Filtering: Not Much Help For Low-Income Renters

Odin Apartments is recent addition to the Ballard rental market, which leads the city with a 17% vacancy rate.
Odin Apartments is a recent addition to the Ballard rental market, which leads the city with a 17% vacancy rate. If we were to expect to see downward price pressure anywhere, it’d be in high vacancy Ballard. However, prices are still high. Studios start at $1,542 at Odin.

Supply-side economists rely on filtering to explain how new construction — which focuses on luxury units — helps create more affordable units in the low end. Building high-end units keeps high-income people from bidding up the prices of mid-range units.

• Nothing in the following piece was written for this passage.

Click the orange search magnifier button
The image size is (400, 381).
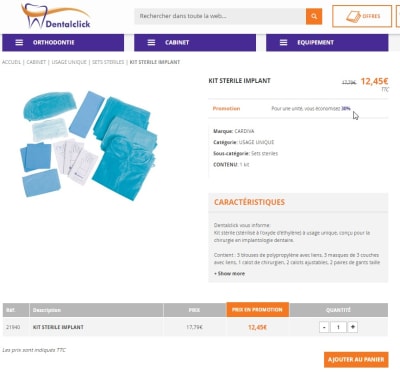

In the longer term, new units age; their relative value decreases, and they could filter into mid-range market, easing the housing pressure in that price range. The question is: do mid-range units filter into affordable low-end housing? If so, do enough filter down to take place of the low-end housing lost to be redevelopment for high-end housing? The data — rapidly rising rents and homelessness rates — suggests filtering isn’t sufficient to take care of the housing crisis, at least at our current rate of supply growth.

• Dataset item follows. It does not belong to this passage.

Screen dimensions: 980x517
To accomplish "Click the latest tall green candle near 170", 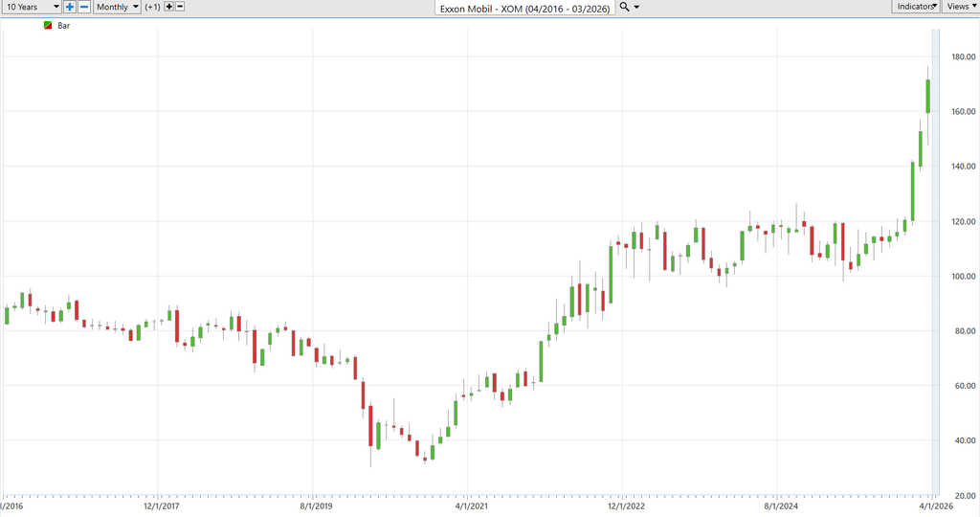I will (x=928, y=96).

If Seattle existed in a vacuum, filtering would work better. The demand would be more stable, and aging units would have the time to filter down to low-income renters. However, the reality is that Seattle’s population is growing rapidly at all income levels; tens of thousands are migrating from other cities seeking jobs in the booming economy. Demand for Seattle housing is so high that supply has a hard time keeping up.

Even in a booming economy with sky-high demand, developers are extremely careful to avoid oversupply. We saw Puget Sound Business Journal sound the alarm bells at the end of 2015 when the luxury market fundamentals lagged ever so slightly. Generally, supply rarely outstrips demand too significantly except when demand plummets unexpectedly, such as during an economic recession. Even when recession hits, developers adjust quickly and bail on the projects they have in the pipeline since they fear they will not garner the rents they want. The Civic Square tower might be standing today if the 2008 recession had not hit, drying up financing and stalling the project.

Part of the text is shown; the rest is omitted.